Collect to STDOUT collect [flags]
Collect to a file collect -f <file> [flags] (file '-' = stdout)
Playback (from file) collect -p <file> [flags] (file '-' = stdin)
Playback (from multiple files) collect -p <file> [-p <file> [-p <file>]] [flags]
Binary conversion/selection collect -p <collect data file> -f <new collect data file> [flags]

2. FLAGS

-a collect to STDOUT as well as to a binary file
-i <I>[:<PI>] set interval [process interval] to I [PI] seconds (default: 10 seconds)
-e [pmdlncfh] exclude subsystem(s) from collection/playback. subsystems are:
Proc,Mem,Disk,Lsm-Vol,Net,Cpu,Filesys,Header,Tty
-s [pmdlncfh] select subsystem(s) for collection/playback (default: all subsystems)
-S sort processes by %CPU usage
-n X select only top X processes (useful with -S)
-D rzXX[,rzXY,...,rzZZ] collect data only for disks in list (Regular Expression allowed)
-P pid[,pid,...,pid] collect data only for processes in list ('%' = collect process)
-P Ppid[,pid,...,pid] collect data only for processes whose Parent PID (PPID) is in list OR who are members of a Process Group (PGID) with the same ID.
-P Ccmd[,cmd,...,cmd] collect data only for processes whose Process Names contain above string.

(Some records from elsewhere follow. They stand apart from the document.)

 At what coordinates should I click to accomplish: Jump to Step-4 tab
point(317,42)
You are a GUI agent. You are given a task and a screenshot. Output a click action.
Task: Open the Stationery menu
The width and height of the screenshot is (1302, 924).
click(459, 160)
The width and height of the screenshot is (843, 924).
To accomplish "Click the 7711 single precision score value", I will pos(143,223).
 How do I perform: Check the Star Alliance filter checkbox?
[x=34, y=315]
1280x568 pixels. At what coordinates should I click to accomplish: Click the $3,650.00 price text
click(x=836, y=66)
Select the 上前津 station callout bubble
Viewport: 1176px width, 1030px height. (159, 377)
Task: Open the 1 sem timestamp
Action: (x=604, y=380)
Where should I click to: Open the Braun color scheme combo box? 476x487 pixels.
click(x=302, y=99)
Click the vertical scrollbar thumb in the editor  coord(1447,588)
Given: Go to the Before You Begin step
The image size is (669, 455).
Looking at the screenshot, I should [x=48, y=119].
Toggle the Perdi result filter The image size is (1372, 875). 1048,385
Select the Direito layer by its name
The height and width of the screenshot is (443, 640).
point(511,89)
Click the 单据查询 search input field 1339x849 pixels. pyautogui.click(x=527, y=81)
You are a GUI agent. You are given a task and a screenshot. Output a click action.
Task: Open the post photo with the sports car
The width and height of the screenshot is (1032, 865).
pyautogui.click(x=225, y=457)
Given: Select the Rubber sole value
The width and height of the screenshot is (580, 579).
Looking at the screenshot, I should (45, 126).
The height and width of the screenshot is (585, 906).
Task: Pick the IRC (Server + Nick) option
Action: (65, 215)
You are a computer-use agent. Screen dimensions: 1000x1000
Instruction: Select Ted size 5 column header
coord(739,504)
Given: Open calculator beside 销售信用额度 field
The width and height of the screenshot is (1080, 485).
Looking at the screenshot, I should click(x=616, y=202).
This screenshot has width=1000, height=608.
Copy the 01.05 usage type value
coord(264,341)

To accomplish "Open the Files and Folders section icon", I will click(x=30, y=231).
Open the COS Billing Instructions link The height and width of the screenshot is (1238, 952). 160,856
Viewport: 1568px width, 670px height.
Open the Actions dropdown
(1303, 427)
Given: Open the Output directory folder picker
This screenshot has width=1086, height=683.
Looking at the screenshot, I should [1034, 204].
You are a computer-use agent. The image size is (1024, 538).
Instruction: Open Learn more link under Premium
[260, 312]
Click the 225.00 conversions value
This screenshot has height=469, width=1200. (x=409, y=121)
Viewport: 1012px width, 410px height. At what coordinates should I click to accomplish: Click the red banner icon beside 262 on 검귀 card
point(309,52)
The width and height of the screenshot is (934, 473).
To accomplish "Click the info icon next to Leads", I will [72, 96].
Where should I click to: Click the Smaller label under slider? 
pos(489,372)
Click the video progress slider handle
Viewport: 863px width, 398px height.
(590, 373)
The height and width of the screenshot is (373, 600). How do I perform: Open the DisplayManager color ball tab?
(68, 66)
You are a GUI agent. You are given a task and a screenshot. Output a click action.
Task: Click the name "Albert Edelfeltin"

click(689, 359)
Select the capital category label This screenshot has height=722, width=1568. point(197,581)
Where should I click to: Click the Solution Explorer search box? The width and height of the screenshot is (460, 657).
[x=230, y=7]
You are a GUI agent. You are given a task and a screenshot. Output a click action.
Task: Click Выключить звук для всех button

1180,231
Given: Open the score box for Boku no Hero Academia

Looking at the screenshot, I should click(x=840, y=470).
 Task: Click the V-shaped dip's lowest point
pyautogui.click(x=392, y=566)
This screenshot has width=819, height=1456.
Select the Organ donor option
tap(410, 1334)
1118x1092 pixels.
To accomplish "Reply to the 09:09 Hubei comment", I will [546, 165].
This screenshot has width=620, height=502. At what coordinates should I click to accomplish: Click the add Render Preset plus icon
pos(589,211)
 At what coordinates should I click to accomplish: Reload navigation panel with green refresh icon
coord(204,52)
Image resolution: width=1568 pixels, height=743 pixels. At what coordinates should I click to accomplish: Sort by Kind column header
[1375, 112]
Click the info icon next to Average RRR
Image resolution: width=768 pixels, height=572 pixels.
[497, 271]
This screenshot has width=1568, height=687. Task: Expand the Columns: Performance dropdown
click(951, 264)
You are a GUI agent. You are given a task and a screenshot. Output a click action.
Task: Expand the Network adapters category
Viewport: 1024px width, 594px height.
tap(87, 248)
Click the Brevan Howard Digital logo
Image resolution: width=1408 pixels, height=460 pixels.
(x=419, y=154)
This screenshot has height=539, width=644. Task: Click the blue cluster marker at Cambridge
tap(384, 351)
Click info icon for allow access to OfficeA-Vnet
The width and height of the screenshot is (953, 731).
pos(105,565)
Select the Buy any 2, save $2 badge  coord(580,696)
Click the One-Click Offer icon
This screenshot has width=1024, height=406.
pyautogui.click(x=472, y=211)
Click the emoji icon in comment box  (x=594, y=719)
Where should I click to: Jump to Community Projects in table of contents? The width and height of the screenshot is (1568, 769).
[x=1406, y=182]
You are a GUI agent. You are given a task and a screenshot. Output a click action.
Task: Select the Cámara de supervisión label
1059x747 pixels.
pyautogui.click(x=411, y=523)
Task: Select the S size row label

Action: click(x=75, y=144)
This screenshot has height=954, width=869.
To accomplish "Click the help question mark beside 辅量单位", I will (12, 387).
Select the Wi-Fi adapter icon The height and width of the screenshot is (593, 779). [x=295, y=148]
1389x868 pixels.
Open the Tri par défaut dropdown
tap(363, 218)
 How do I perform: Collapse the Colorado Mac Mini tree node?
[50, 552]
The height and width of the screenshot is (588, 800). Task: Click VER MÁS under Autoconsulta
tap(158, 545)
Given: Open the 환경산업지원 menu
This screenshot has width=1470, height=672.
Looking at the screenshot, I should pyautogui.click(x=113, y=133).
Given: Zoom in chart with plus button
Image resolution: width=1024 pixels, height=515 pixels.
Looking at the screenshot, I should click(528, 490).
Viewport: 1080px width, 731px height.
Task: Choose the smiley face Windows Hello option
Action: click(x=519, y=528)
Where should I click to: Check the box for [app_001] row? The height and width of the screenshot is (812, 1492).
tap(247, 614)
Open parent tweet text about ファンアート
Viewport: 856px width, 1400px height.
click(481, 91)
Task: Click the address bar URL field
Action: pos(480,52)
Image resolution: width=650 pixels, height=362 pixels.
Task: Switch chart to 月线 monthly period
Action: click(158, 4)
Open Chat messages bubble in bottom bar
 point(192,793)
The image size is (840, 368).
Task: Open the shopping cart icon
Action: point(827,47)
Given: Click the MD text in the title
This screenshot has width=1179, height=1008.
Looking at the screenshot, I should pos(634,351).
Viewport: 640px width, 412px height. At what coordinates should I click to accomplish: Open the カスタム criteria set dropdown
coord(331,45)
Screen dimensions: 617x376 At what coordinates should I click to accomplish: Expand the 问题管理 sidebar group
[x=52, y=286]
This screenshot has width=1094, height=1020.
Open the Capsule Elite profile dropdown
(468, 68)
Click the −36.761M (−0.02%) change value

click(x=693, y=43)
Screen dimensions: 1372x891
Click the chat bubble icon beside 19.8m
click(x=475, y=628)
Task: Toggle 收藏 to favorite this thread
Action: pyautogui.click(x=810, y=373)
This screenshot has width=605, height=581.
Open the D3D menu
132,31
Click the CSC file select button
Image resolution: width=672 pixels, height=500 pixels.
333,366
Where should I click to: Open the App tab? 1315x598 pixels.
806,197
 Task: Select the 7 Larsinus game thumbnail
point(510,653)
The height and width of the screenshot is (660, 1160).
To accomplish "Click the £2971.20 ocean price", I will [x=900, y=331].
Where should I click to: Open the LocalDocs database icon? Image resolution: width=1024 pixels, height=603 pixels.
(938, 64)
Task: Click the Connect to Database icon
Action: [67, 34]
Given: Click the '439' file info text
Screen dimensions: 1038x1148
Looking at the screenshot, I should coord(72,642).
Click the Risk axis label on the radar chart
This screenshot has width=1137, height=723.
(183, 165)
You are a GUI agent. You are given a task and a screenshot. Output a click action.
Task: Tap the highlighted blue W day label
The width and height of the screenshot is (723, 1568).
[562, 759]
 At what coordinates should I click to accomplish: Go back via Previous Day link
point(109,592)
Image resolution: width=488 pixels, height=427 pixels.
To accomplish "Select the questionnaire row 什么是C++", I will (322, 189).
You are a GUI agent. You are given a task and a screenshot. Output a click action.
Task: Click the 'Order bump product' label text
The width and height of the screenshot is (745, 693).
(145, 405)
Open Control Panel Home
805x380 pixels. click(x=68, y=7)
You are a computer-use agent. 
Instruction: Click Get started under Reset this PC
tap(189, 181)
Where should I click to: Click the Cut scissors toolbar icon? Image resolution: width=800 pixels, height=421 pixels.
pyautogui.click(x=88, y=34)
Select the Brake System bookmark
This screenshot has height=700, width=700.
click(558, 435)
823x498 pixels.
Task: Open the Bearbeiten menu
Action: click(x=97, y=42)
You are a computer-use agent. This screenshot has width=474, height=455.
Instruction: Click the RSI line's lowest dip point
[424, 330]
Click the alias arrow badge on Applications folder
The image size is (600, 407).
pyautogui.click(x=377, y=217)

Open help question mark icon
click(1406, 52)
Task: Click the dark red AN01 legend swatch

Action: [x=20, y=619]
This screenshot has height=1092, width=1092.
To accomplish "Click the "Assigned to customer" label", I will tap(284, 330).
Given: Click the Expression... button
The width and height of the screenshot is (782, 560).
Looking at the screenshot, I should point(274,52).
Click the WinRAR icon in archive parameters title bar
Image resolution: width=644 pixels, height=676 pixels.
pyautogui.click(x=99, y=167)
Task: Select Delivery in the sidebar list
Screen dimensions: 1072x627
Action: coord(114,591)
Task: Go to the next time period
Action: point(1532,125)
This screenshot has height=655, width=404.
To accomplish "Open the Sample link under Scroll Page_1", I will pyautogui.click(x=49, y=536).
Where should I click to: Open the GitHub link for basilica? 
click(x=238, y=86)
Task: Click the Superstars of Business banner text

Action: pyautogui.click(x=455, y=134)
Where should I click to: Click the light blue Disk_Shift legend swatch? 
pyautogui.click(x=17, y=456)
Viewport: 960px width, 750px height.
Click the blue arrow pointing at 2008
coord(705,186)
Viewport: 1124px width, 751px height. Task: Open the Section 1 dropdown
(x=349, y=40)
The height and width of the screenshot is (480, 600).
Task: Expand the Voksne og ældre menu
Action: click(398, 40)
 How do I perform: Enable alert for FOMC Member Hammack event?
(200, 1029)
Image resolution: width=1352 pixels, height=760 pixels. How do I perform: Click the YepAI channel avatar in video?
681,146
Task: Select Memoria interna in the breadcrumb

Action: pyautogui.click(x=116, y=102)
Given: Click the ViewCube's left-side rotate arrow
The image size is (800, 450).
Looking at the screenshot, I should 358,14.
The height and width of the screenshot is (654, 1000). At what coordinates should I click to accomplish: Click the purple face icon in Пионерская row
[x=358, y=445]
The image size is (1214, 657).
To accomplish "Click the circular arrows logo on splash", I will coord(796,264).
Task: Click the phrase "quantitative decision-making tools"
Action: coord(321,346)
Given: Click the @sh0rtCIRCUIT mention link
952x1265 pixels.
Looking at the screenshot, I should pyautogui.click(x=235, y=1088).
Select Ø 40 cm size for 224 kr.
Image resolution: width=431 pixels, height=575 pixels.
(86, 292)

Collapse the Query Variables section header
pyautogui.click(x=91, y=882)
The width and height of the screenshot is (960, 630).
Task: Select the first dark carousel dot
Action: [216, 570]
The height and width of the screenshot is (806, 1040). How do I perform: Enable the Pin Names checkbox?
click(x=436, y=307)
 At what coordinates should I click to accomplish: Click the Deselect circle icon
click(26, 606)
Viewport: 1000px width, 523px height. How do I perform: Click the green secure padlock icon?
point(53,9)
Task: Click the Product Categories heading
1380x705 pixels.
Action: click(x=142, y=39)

This can be a partial string, but must match exactly (no Regular Expressions).
-P Uuser[,user,...,user] collect data only for processes owned by the specified users. UIDs (numeric) are also allowed.
-L vol1[,vol2,...,volN] collect data only for LSM volumes in list. In order to make the names unique, the format is the diskgroup name, a slash ('/') and the volume name, for example: "rootdg/vol01". (Regular Expression allowed)
-T sum MB/sec for all disks (turns off all subsystems by default)
-t prefixes a 'tag' to all data lines to facilitate data-crunching in scripts
-C [<start-time>],[<end-time>] Chop out a series of samples from a binary file. Format is [+]Year:Month:Day:Hour:Minute:Second. The optional '+' sign at the front indicates that time time is relative to the beginning of collection. No plus means absolute time. Every field except 'Second' can be left off. For absent fields, in absolute format, the values from the beginning of collection are used (see DESCRIPTION). If <start-time> is omitted, the start of the collection period is used. If <end-time> is omitted, the end of the collection period is used.
-l seek to last valid record and print it. This is primarily used by collgui to get the ending time of the collection period.
-h print usage summary.
-v enable verbose output.
-V [-p <datafile>] show collect and current datafile version, and optionally, the datafile version of the specified datafile.
-F Print 'full' process lines which are longer that 80 columns. The process priorities are shown and the RSS and VSZ values are always in KB, rather than formatted to fit into 4 columns.
-R Set the duration for collect to (R)un. This can have one of two forms. The first can be sequence of <number><letter>[<number><letter>[...]] where number is an integer and letter is one of w,d,h,m,s where w=week, d=day, h=hour, m=minute, and s=second. For example: 4w2d5h would be 4 weeks, 2 days, and 5 hours. The second form is the same as that used by the -C option, except that a + (plus-sign) indicates the value should be relative to the current time. With no +, the value is an absolute time at which collect should exit.
-o[tmfnzl] various single options:
t: show absolute sys and user time (proc subsys)
m: show pages instead of MB for memory
f: don't ask before overwriting output file
n: don't set priority higher
z: don't compress output file
l: don't lock pages in memory
q: use instantaneous Q-lengths instead of calculated averages

3. DESCRIPTION

collect is a tool to collect operating system and process data. Although it was originally intended for benchmarking situations, it was also designed to be as flexible as possible. Any subset of the 'subsystems' (Process, Memory, Disk, Tape, Lsm-Volumes, Network, Cpu, Filesystems, Message Queue, Tty), and Header can be defined for which data is to be collected. This subset is contstructed by either selecting (-s...) or excluding (-e...) particular subsystems (using the first letter).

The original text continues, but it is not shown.